The restitution fine imposed by the trial court in Frey was ordered stricken and the matter remanded for imposition of a restitution fine in accordance with that opinion.
Thus, it is clear the prevailing view in other appellate districts is that the maximum fine that may be imposed in a criminal prosecution pursuant to Government Code section 13967 is $10,000 regardless of the number of victims or counts involved. The reasoning of Frey in this regard is persuasive and, in our view, is correct. Moreover, assuming arguendo Government Code section 13967 is ambiguous and susceptible of different interpretations, as respondent infers, the construction of the section that is more favorable to the defendant will be adopted. (§ 4; People v. Moreland (1978) 81 Cal. App. 3d 11, 17 [146 Cal. Rptr. 118].) We conclude the trial court erred in imposing a $35,000 restitution fine and such fine must be stricken and the matter remanded for a new hearing on this limited issue.
Appellant's contention the trial court erred in directing the restitution fine be collected by the Director of Corrections is rejected. Section 2085.5 provides: "In any case in which a prisoner owes a restitution fine imposed pursuant to subdivision (a) of Section 13967 of the Government Code, the Director of Corrections may deduct a reasonable amount not to exceed 20 [212 Cal. App. 3d 1260] percent from the wages of a prisoner and shall transfer such amount, exclusive of the costs of administering the provisions of this section, which shall be retained by the director, to the State Board of Control for deposit in the Restitution Fund in the State Treasury. Any amount so deducted shall be credited against the amount owing on such fine. The sentencing court shall be provided a record of any such payments."

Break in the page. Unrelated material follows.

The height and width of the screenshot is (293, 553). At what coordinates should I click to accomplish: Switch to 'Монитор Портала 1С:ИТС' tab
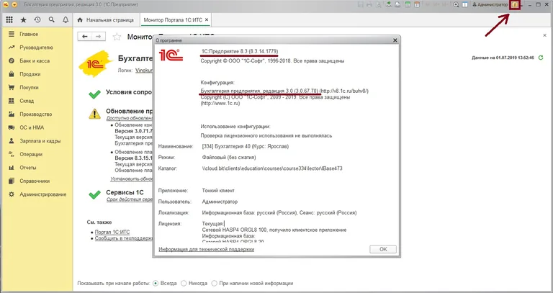coord(183,19)
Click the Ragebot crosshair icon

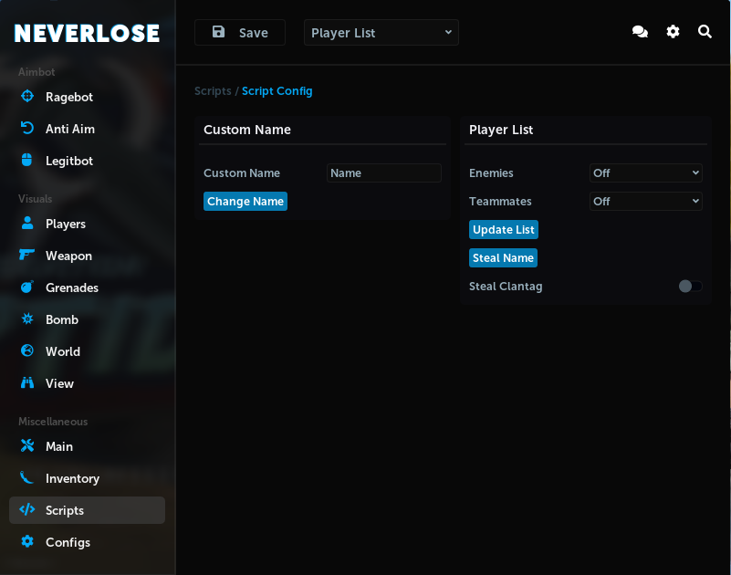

VII. Motion for New Trial * * *
The judgment of conviction and the sentence imposed are affirmed. The restitution fine imposed by the trial court pursuant to Government Code section 13967 is ordered stricken, and the matter is remanded for the limited purpose of imposition of a new restitution fine not to exceed $10,000 in accordance with this opinion. The petition for writ of habeas corpus is denied, but said denial is stayed until this opinion becomes final.
Stone (W. A.), J., and Baxter, J., concurred.
FN 1. All statutory references are to the Penal Code unless otherwise indicated.
FN 2. The parties' request that this court take judicial notice of the record of the lower court proceedings is granted.